The wildflowers in the fields of Crested Butte, Colo., do not give up their secrets easily, but David Inouye believes they have something important to say about the changing climate and our future in it. He has been visiting the montane meadows of the wildflower capital, 9,000 feet above the Colorado plain, every summer for the past 35 years to spend the season conducting a unique natural experiment.
A University of Maryland professor of conservation biology, Inouye says he first arrived in the region as a graduate student in the summer of 1971 to study insects but soon found himself captivated by the mysteries of the region’s abundant wildflowers.
“I started out studying bumblebees but soon discovered I also needed to understand something about the plants those bees pollinate,” he said.
His methodology is simple. Over the years, he demarcated 30 undisturbed wildflower plots, each two meters square, scattered throughout the highlands around the Rocky Mountain Biological Laboratory. He visits each of them every other day during the summer to take a census. “It takes about one and a half to three hours each day, depending on how many of the plants are in bloom.”
During his rounds, he takes a comprehensive survey of the flowering plants in each plot, noting their condition and the phenological phase in their growth cycle.
His initial timing was fortuitous. Conducting one of the United States’ longest-running phenological experiments, Inouye now says, “I seem to have come in at a time of transition.”
Until that time, climate change had not been noted as having significant impacts at higher elevations. But, he says, during the mid-1990s, things began to change.
Since then, he says, “Spring seems to be arriving earlier,” reflecting a trend widely observed in ecosystems at lower elevations. But, up on the butte, he also made a unique finding: With the warming trend, wild sunflowers began disappearing from his plots.
Inouye struggled to tease out the cause, finally and paradoxically attributing it to frost damage caused by a warming climate.
Susan Mazer, a professor of biology at the University of California, Santa Barbara, says the impact of climate warming has not been strictly linear in its effects on seasonal events and that this is particularly so for high elevations, such as Crested Butte.
For such regions, the evolutionary biologist says, the date of snowmelt has retreated to earlier in the spring, while the date of the first frost in the fall has been delayed, resulting in a longer growing season.
The timing of seasonal events between those markers, however, has proven less elastic.
One such event, on Crested Butte, Inouye says, is the last hard frost of the spring.
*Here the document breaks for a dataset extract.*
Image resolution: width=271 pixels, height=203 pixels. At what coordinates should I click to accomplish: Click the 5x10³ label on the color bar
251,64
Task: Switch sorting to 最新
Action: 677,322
Warming has not substantially altered its date. Occurring around or between June 10 and 15, this cold snap now portends a mid-season die-off of immature, frost-sensitive plants. The sunflowers he has been observing for more than three decades, Inouye says, have been among these.
He explains it this way. Snowmelt signals the start of the growing season in the alpine environment of the butte. Over the years of Inouye’s study, the prodigious winter season snow accumulations, up to several feet deep in the region, have declined significantly. Lighter snow means an earlier thaw.
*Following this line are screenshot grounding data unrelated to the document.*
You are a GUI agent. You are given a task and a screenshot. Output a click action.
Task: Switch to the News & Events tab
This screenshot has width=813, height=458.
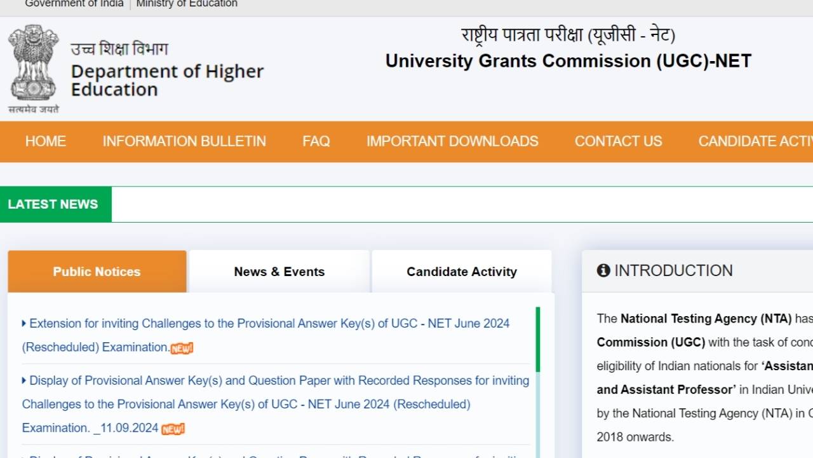[x=279, y=272]
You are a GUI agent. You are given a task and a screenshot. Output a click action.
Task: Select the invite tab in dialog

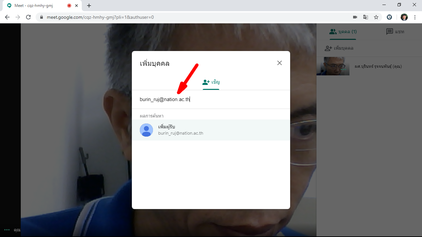211,82
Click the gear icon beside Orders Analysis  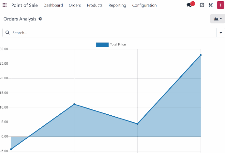pyautogui.click(x=40, y=19)
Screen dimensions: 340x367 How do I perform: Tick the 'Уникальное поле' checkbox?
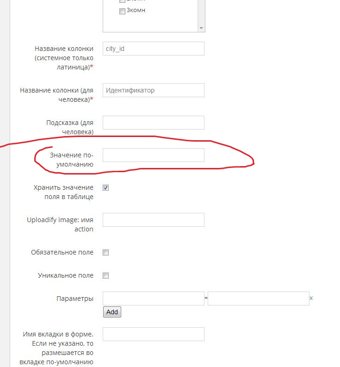(105, 276)
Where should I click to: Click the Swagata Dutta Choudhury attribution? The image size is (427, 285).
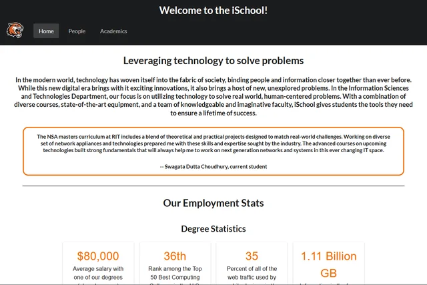pos(214,166)
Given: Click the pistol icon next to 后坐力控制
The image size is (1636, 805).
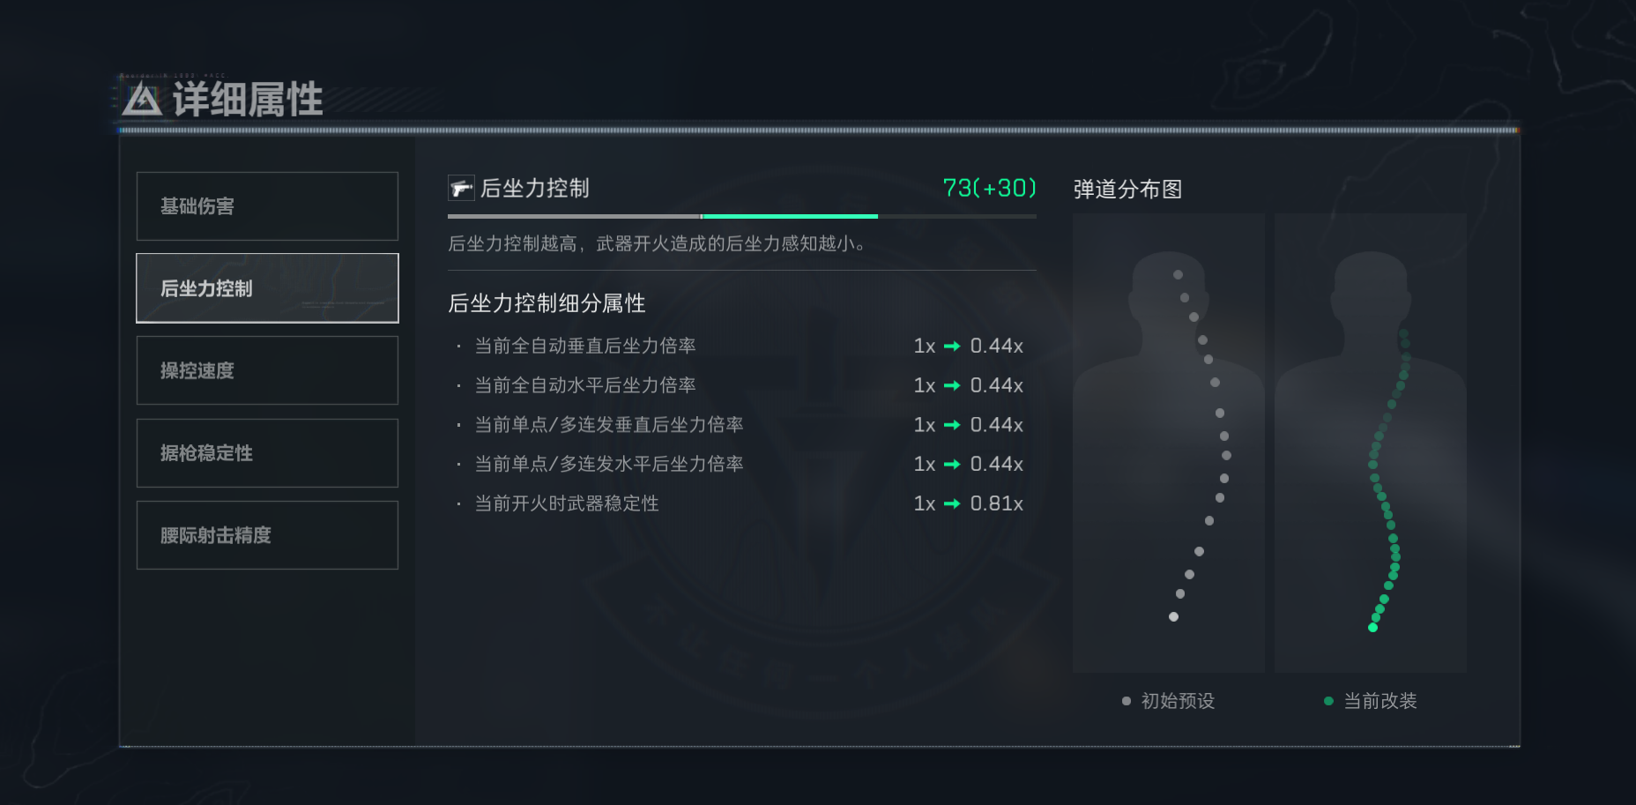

The early exposure of the ground to sunlight warms the soil, giving vegetation a head start on the growing season, but as a consequence, the sunflowers reach their budding phase weeks earlier than previously observed. Inouye says some of the plants that reach this delicate stage before the season’s last deadly freeze, in early June, do not weather it well. And among those, the frost-sensitive sunflowers fail to reproduce.
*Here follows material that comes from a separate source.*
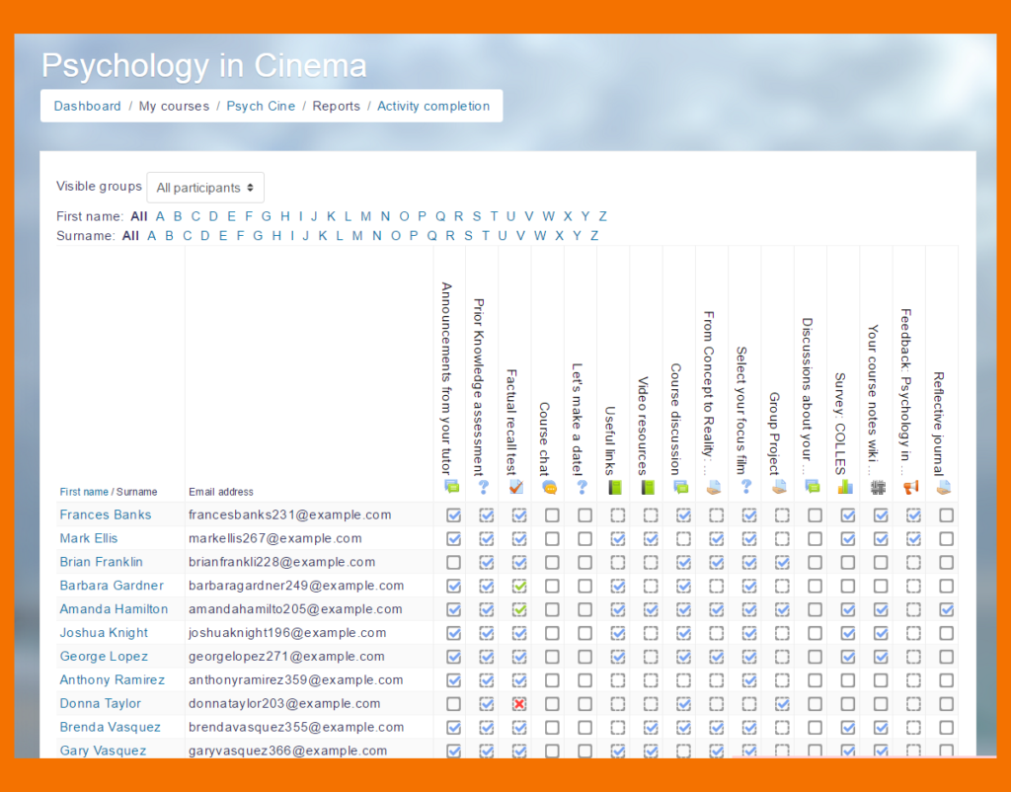Viewport: 1011px width, 792px height.
Task: Click the Your course notes wiki icon
Action: click(x=879, y=487)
Inouye, however, says frost is apparently not the only villain. He has found that plant species not sensitive to frost damage have been disappearing from the meadows as well. Though he has yet to discover the direct cause in these instances, he says both types of losses seem to correspond to the earlier snowmelt.
Inouye says all of this points to declining diversity in the high-elevation habitats of the western United States, which has implications beyond affecting the natural ecology.
No Taste for Sagebrush
According to Inouye, if the trend toward shorter winters and earlier springs continues, the summer spectacle of colorful wildflower meadows of Crested Butte and similar ecosystems could eventually be reduced to mirror the uniform populations of sagebrush, blanketing the arid terrain at lower elevations.
Beyond the obvious impacts on sightseeing tourism, for which the area has become famous, he says this could raise prices at the grocery. According to Inouye, cattle ranchers have customarily relied on patches of mountain wildflowers in the national forest system in the western U.S. as low-cost forage for their herds. A takeover by sagebrush, less than ideal fodder for cattle, would force ranchers to seek alternative, and perhaps more costly, food sources for their stock.
Mazer says Inouye’s findings show how little we know of how wild lands might respond to environmental change. If similar effects occurred in other fragile ecosystems, particularly in areas bordering farmland, she says, there could be important implications for native pollinators, essential to efficient agricultural production but dependent on wildflowers.
According to Mazer, however, much research has yet to be done, and this highlights an urgent need for increased funding for basic research in biology. She believes adapting to shifting times may require adopting new priorities. “(The National Institutes of Health’s) budget has doubled in the past 15 years, but the same has not been true of (the) National Science Foundation, and that is the only source of federal funding available to support basic research in biology.”